Modern Teacher is just another in a long, long list of companies that will “transform” education and bring it to the next level. Yawn… From their website:
“We are building a bold, ambitious solution to transform our current model of education by changing the end-user experience for teachers and students. A re-imagined instructional core binds today’s teachers, 21st century students, and digital content options into a personalized learning solution that truly transforms the K-12 classroom experience.”
Some think Andrzejewski will be the force that parts the Red Sea and allows Christina to win their next referendum. I don’t see that. I see someone who inserted himself into the district.
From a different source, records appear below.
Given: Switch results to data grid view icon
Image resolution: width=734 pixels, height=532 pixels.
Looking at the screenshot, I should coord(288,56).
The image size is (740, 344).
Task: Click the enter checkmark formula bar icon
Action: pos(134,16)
Whether that was him individually or if there were unseen hands pushing him there I can’t say. But if I were the Christina board, I would be very wary of signing contracts with companies while the district could potentially go into receivership in nine months if their referendum doesn’t pass. I just say more Rodelian and Markellian antics at play here. Board members for all the districts need to become more involved in the negotiation phases of these contracts. For far too long, the Superintendents have been the ones calling the shots in many districts. They get the business and present it to the board. The board is relying on the word of the Superintendent and their support staff. The assumption is that the information conveyed to boards is open and honest. But unless they are getting involved and doing the research into these contracts, I don’t think any board member can safely say they are voting on something that is the best for the students they are elected to oversee. A Superintendent is appointed by a school board and they become the face of the district. But a board is the law of the district.
As I read more and more of the Every Student Succeeds Act, I don’t like where all of this is going. But there are clearly forces out there pushing this on all the schools and districts. They contact the state non-profits (in Delaware’s case that would be Rodel) who then push it on the state Department of Education, and next thing you know, things like BRINC happen and spread. There is a ton of money in education technology. BRINC is not free, because students and teachers will pay the price. You can attempt to have the board vote for a contract they most likely can’t afford with another education reform company, or you can flip this Bob A!